• [PETUNJUK LATIHAN]:
(1) Menurut teks tentang kunjungan ke rumah Nuri, apa alasan Sri Wahyuningsih menyebut diskusi itu "sangat menarik"? Jelaskan dalam satu sampai tiga kalimat.
(2) Tolong lanjutkan teks tentang kunjungan ke rumah Nuri mulai dari kalimat terakhirnya.

• [TEKS]:

----

Khoiry Nuria Widyaningrum sungguh beruntung. Rumah calon Guru Penggerak ini dipilih menjadi tempat menginap Mendikbudristek Nadiem Anwar Makarim pada Senin malam, 13 September 2021. Keesokan harinya, Nuri juga mendapat kunjungan Direktur Sekolah Dasar, Sri Wahyuningsih. Guru SDN Jetisharjo, Sleman, Yogyakarta ini bercerita kisah di balik kedatangan Menteri Nadiem yang serba mendadak dan penuh rahasia.
________________
Hari sudah beranjak sore, tapi diskusi di rumah Nuri, sapaan akrab Khoiry Nuria Widyaningrum, terus menghangat. Nuri bersama beberapa rekannya yang tergabung dalam komunitas Gerakan Sekolah Menyenangkan mendiskusikan banyak isu pendidikan dengan Direktur Sekolah Dasar, Dra. Sri Wahyuningsih, M.Pd.
Bahasan mereka mulai dari Program Sekolah Penggerak, Asesmen Nasional Berbasis Komputer (ANBK) hingga soal kemampuan para guru dalam memanfaatkan teknologi informasi untuk pembelajaran.
”Saya sengaja datang ke rumah Bu Nuri untuk berdiskusi, dan menyampaikan terima kasih karena sudah bersedia menerima mas Menteri Nadiem menginap di sini. Saya beruntung karena ternyata Bu Nuri sedang kumpul bersama teman-teman komunitas guru yang hebat-hebat. Diskusi jadi sangat menarik,” tutur Sri Wahyuningsih.

----

• [CATATAN TERSEDIA]:
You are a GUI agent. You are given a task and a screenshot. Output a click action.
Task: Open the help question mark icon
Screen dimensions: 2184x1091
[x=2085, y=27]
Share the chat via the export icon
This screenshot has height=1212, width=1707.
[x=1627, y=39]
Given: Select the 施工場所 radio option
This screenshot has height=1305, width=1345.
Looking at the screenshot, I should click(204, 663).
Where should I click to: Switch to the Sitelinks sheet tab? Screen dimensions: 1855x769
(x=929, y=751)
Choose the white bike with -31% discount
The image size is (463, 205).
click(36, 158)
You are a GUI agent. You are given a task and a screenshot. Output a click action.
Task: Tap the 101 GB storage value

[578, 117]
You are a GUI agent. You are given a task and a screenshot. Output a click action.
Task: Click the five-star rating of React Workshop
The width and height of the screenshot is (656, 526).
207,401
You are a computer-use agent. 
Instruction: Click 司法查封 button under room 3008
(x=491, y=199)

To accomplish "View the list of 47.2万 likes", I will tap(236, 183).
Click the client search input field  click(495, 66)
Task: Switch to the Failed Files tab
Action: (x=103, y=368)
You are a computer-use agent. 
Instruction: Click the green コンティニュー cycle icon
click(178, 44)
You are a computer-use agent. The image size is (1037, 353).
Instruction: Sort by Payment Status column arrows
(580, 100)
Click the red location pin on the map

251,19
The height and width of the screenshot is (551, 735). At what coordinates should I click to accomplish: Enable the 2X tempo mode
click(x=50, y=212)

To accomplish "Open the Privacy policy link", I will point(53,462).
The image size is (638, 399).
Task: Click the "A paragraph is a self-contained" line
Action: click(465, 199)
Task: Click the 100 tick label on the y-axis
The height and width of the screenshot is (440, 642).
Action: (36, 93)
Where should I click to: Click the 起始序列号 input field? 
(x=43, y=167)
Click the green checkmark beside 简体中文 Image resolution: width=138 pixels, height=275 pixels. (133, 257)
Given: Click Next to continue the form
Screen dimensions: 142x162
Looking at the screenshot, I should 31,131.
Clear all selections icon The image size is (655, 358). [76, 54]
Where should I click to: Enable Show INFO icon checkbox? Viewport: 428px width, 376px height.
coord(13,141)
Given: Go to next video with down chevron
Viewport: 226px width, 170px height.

----

• [JAWABAN TIAP TUGAS]:
(1) Sri Wahyuningsih merasa beruntung karena Bu Nuri ternyata sedang berkumpul bersama teman-teman komunitas guru yang hebat-hebat. Karena itulah diskusi menjadi sangat menarik.

(2)
Ya, salah satu topik hangat dalam diskusi itu adalah kedatangan Mendikbudtistek Nadiem Makarim ke rumah Nuri yang tak disangka-sangka. Ini menjadi kejutan manis untuk Nuri dan suami, serta bapak ibunya.
”Saya seperti kena prank,” ujar Nuri mengawali cerita. Pagi hari sebelum kedatangan Menteri Nadiem, dua orang dari Kemendikbudristek datang melakukan survei ke rumah Nuri. Mereka sama sekali tidak menyampaikan bahwa Mendikbudristek akan datang menginap di situ.
Dua orang ini menyampaikan akan melakukan monitoring dan evaluasi (monev) Program Guru Penggerak. Tapi metodenya berbeda, tidak dengan mengisi instrumen di kertas. Mereka akan menginap di rumah Nuri dan melakukan wawancara secara mendalam.
”Tentu saya dan keluarga menyambut baik. Saya berpikir ini monev hebat sekali, orang kementerian sampai menginap di rumah calon guru penggerak,” tutur Nuri. Ia beserta suami dan ibu bapaknya segera menyiapkan kamar untuk dua orang tamu yang berjanji akan kembali pada sore hari.
Selepas magrib, sedan hitam datang. Nuri segera menyambut dua orang yang tadi pagi berkunjung itu. Tapi di dalam mobil masih ada satu orang lagi. Dalam hati Nuri mulai timbul rasa heran. Hari yang sudah mulai gelap membuat pandangan tak begitu jelas.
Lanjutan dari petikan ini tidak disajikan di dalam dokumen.